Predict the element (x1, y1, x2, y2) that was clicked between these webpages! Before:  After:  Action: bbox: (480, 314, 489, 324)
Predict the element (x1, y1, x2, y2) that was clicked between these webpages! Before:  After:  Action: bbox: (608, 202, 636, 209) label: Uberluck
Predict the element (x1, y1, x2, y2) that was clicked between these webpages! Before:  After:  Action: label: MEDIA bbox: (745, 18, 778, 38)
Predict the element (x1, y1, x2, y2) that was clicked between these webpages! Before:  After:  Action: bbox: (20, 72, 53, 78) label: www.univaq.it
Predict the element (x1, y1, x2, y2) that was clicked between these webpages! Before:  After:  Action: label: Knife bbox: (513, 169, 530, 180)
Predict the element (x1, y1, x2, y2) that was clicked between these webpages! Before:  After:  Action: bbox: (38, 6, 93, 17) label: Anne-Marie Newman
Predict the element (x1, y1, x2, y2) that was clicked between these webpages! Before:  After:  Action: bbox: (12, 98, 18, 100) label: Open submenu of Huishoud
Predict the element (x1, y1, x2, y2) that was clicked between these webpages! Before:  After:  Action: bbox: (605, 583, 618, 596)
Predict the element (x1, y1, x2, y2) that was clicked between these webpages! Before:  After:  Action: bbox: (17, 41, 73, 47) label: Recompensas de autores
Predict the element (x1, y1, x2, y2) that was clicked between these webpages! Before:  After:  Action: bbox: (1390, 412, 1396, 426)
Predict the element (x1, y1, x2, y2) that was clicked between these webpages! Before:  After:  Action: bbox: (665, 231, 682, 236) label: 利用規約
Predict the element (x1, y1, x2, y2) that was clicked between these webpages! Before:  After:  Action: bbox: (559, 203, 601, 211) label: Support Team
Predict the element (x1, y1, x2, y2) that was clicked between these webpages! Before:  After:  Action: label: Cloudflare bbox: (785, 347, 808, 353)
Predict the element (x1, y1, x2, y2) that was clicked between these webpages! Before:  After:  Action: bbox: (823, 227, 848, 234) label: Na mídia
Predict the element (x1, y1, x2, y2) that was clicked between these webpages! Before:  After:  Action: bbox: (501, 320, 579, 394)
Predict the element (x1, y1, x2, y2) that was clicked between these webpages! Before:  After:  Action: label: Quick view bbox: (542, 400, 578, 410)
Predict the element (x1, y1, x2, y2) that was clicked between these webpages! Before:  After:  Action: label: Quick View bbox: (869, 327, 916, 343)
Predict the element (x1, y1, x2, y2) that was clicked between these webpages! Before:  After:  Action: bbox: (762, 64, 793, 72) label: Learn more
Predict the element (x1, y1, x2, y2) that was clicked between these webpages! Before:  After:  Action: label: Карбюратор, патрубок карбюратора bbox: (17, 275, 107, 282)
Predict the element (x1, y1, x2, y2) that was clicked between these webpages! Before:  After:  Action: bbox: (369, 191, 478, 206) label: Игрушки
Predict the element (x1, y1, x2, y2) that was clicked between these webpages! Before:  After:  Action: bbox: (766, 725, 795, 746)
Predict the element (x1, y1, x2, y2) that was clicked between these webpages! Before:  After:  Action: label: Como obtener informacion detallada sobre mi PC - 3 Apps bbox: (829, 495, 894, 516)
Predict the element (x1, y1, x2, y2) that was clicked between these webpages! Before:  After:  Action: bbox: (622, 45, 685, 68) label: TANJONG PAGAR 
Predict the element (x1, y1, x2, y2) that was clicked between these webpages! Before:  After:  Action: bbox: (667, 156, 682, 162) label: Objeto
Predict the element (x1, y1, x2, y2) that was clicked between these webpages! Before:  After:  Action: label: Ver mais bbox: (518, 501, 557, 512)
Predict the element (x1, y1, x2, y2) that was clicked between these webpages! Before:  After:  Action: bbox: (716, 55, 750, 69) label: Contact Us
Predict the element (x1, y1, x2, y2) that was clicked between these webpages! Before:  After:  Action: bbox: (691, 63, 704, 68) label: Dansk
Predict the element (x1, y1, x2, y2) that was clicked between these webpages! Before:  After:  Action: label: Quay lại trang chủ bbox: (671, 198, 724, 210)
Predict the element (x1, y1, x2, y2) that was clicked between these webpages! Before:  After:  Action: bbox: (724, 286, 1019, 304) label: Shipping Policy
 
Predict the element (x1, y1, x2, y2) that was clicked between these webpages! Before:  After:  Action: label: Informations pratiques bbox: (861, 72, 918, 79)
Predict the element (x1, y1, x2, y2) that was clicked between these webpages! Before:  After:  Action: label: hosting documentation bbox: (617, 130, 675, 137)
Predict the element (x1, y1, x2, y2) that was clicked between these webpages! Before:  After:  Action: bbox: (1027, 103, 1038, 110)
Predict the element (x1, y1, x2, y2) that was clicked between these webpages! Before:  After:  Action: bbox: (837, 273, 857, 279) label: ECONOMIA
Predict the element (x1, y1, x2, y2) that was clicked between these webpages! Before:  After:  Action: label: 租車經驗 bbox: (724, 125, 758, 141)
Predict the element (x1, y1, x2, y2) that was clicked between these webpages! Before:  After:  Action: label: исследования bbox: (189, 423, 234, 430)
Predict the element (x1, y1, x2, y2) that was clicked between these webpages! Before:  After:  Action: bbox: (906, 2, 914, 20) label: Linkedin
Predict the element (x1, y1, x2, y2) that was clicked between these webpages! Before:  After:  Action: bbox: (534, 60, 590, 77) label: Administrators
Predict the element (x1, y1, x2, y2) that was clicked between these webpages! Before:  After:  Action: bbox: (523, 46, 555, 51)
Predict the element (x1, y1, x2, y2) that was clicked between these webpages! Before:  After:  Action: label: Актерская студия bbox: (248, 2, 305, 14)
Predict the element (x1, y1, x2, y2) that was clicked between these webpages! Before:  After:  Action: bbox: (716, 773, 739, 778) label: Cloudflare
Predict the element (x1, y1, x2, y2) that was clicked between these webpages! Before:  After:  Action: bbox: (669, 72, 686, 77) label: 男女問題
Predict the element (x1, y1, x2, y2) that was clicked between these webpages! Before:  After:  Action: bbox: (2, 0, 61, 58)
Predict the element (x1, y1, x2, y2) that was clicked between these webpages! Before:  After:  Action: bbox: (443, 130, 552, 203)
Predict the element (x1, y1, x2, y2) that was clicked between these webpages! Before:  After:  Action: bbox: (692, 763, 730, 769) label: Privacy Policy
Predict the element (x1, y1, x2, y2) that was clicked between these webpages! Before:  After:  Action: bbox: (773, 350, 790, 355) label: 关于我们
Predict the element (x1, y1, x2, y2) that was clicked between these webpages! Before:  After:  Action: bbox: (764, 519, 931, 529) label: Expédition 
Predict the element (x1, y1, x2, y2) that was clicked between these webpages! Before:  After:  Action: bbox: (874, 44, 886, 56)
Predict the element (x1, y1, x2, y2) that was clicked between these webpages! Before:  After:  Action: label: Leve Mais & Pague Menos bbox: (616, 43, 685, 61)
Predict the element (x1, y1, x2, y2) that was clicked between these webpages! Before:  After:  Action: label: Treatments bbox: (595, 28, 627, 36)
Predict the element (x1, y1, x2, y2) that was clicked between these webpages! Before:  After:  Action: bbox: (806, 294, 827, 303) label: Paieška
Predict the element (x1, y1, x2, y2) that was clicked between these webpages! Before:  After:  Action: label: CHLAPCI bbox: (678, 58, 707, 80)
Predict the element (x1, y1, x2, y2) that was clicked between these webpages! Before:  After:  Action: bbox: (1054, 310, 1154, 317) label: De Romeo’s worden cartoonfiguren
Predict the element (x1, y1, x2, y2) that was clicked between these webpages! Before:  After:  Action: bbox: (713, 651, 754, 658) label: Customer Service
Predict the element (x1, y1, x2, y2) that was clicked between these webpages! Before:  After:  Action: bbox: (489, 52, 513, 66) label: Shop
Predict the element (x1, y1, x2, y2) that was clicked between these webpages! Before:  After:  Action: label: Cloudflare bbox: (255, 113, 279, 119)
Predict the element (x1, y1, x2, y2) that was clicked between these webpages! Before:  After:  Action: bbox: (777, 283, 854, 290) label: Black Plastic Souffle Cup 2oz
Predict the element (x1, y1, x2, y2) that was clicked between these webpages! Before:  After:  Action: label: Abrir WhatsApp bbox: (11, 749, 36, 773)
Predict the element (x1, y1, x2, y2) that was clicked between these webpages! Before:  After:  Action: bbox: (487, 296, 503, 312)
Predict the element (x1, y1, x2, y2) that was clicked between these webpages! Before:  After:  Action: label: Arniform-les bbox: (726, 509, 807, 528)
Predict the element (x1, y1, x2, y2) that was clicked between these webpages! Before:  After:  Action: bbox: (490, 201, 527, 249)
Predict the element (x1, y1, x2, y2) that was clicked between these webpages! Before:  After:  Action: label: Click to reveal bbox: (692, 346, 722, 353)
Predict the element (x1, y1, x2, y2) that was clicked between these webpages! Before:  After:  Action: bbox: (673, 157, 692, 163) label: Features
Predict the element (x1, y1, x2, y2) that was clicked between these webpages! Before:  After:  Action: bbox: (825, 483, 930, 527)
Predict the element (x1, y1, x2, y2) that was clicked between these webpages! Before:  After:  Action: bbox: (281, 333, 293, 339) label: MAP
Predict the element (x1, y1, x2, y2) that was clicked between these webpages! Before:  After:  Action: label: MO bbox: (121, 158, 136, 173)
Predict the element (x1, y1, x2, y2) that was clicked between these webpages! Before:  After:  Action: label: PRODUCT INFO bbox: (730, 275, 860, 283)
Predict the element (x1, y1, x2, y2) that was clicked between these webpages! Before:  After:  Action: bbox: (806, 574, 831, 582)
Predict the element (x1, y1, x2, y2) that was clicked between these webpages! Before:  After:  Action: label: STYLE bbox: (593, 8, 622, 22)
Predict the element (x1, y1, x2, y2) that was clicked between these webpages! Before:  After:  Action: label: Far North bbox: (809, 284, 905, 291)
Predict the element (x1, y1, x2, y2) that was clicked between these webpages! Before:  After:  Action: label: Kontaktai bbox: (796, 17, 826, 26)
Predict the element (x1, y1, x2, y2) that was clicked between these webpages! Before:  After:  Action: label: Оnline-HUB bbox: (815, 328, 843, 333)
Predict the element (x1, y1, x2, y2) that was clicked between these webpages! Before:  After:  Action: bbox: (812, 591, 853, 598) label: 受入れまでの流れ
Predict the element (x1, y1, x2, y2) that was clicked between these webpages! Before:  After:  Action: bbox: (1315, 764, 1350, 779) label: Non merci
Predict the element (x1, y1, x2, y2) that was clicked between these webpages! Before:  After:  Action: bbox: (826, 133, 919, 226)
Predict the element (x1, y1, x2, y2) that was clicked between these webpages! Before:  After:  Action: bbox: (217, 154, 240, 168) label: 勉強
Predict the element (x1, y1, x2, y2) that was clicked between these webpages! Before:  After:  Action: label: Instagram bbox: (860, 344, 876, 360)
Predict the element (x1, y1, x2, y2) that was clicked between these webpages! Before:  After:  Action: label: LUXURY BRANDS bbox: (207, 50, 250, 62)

================================

Present the lines from the line with "46, 555, 51)" up to and including the line with "2, 305, 14)" as a Markdown table with the columns Row and Line, numbering each row and leaving out blank lines.

— Written response —
| Row | Line |
|---|---|
| 1 | Predict the element (x1, y1, x2, y2) that was clicked between these webpages! Before:  After:  Action: bbox: (523, 46, 555, 51) |
| 2 | Predict the element (x1, y1, x2, y2) that was clicked between these webpages! Before:  After:  Action: label: Актерская студия bbox: (248, 2, 305, 14) |